Kalashnikov AK-103 Assault Rifle

The deal will see the AK-series rifles being produced at ordnance factory. The proposal was discussed during Defence Minister Nirmala Sitharaman's visit to Moscow. A high-level MoD delegation will visit Russia towards the month end to assess the offer

by Sandeep Unnithan

A government to government deal between India and Russia will see the AK-series rifles being produced at a state-owned ordnance factory in India.

Government sources told India Today that the proposal was discussed during Defence Minister Nirmala Sitharaman's visit to Moscow between April 3-5. A high-level MoD delegation is visiting Russia towards the month end to assess the offer.

The general managers of OFB Trichy and Rifle Factory Ichapore, the two state-owned plants manufacturing assault rifles, are to visit Russia on April 24 a few days before the visit of DG (Acquisition) Apurva Chandra to Moscow.
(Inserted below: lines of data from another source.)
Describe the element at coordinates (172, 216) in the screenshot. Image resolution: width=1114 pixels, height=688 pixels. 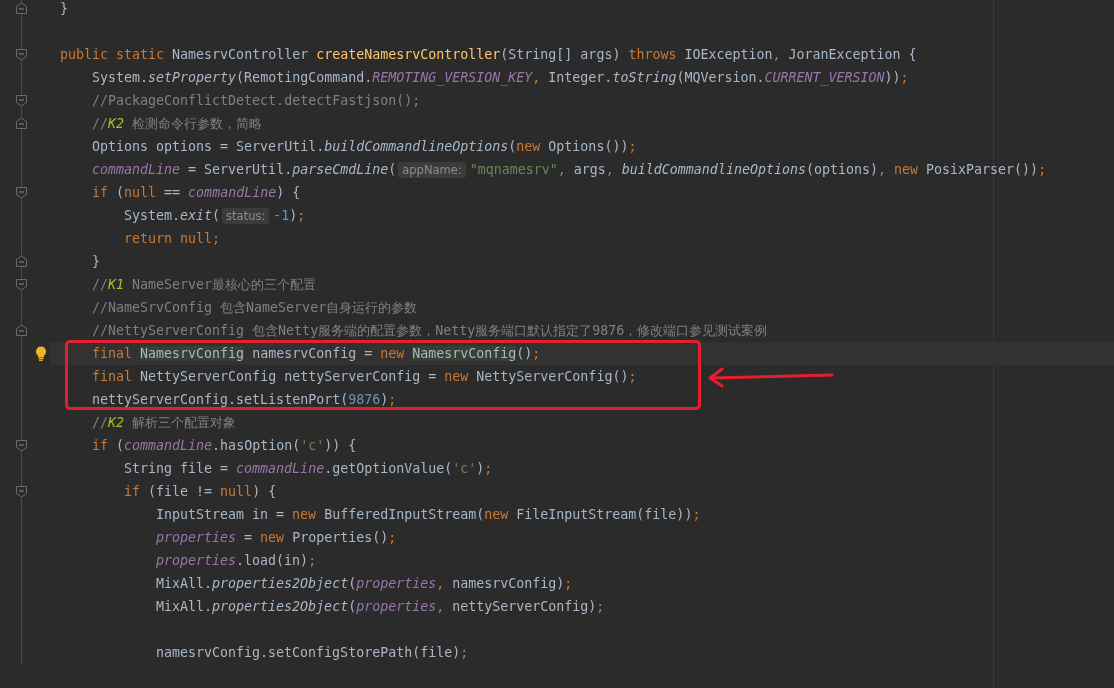
I see `code-text: System.exit(` at that location.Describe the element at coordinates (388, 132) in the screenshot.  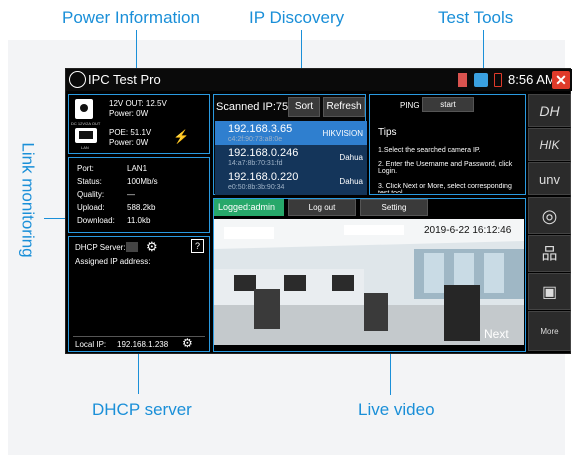
I see `tips-title: Tips` at that location. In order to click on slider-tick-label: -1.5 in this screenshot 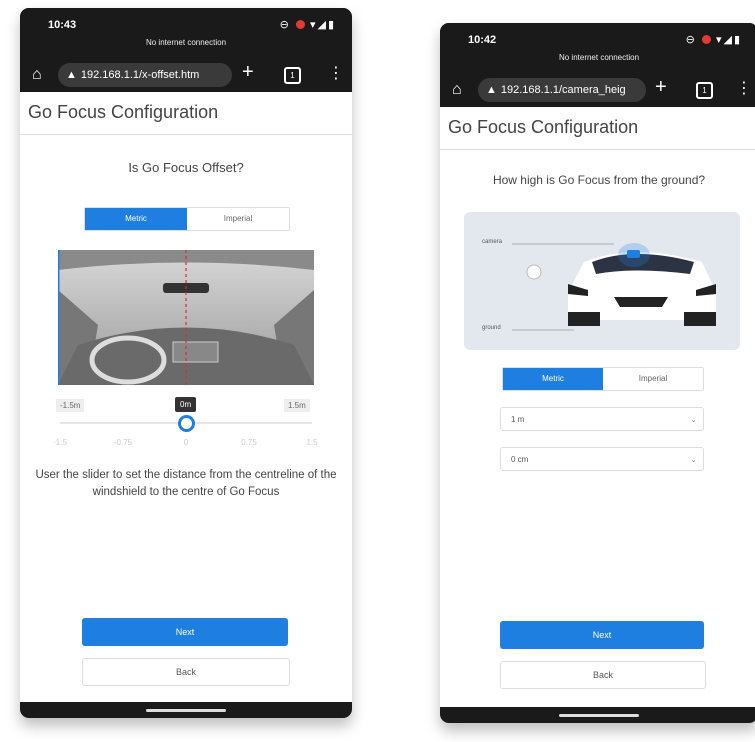, I will do `click(60, 442)`.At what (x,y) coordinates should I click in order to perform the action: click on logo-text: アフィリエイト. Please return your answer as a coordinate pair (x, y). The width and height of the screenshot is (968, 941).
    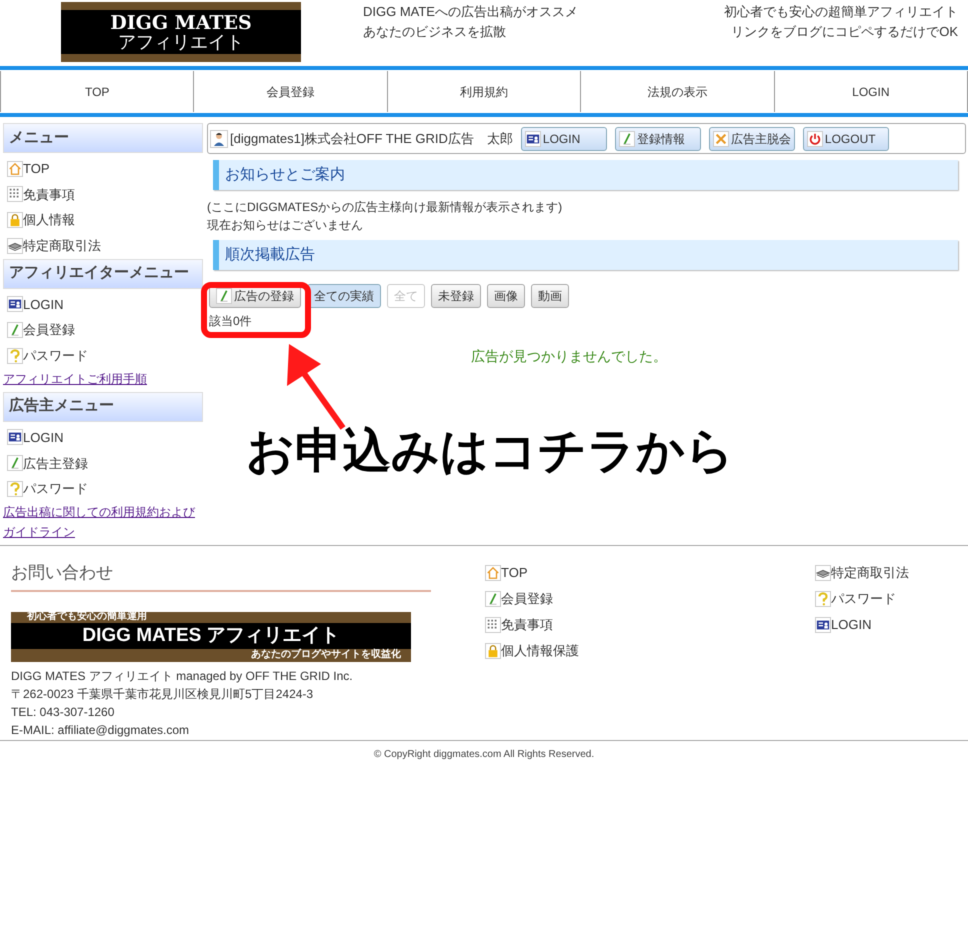
    Looking at the image, I should click on (181, 41).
Sources say the G-to-G deal could be concluded before the visit of Prime Minister Narendra Modi to Russia this October.

The Kalashnikov concern is offering the AK-103, a modernised version of the AK-47/AKM rifle, numerous quantities of which are in use by the Indian Army, police and paramiltary forces. The AK-103 which is chambered for the 7.62x39 round, the same as the AK-47, uses polymer parts to reduce the weight of the rifle and has a distinctive flash-hider on its barrel. The rifle is used in limited quantities by the Indian Navy's Marine Commando Force.

The AK rifle first entered Indian Army service during the IPKF's deployment in Sri Lanka between 1987 and 1991. Since then, vast quantities of AK rifles have been purchased or recovered from terrorists.

Russia's gripe has been that India has only purchased the rifle but from former Warsaw Pact countries which obtained AK-making know-how from the former Soviet Union. These former Warsaw Pact countries shut Russian firms out from the Indian market by selling their weapons at prices the Russian firms could not match. Bulgaria's Arsenal JSC has been the largest exporter of AK-type rifles, supplying hundreds of thousands of rifles to Indian police and paramilitary forces at prices as low as Rs 35,000 per piece. The only threat the Bulgarian firm has had in recent years is from the OFB's Trichy Assault Rifle (TAR) a copy of the Bulgarian AK.

In 2014, the Kalashnikov Concern, the Russian concern, which manufactures the iconic assault rifle, proposed licensed production of the AK-103 as a way to break into the lucrative Indian market. The proposal from the company was forwarded to the Ordnance Factory Board. It was shot down by the Ministry of Defence's Directorate of Defence Production on procedural grounds. The DoDP felt the proposal not only bypassed Rosoboronexport, Russia's state-owned arms trading firm which India does business with, but also fair competition norms. The Kalashnikov Concern's recent attempts to tie up with the private sector to build a factory in Gujarat too came a cropper until it was taken up at the highest levels of government.

The Russian proposal is a win-win for both India and Russia. This was the first year that the state-owned Ordnance Factory Board did not get an order from either the army, police or paramilitary for the indigenous INSAS-rifle. The Indian Army, the largest customer for the INSAS, has decided to phase the rifle out of service and replace it with a new battle rifle for which RFPs were recently floated. Other weapons like the TAR, the Ghatak (another AK clone) and the INSAS-1C have attracted a handful of orders, but not enough to keep production at peak capacity of over 30,000 rifles per year. OFB officials said that the stamped-metal receiver body can easily be manufactured at the OFB-T or RFI with no additional investments in plant and machinery.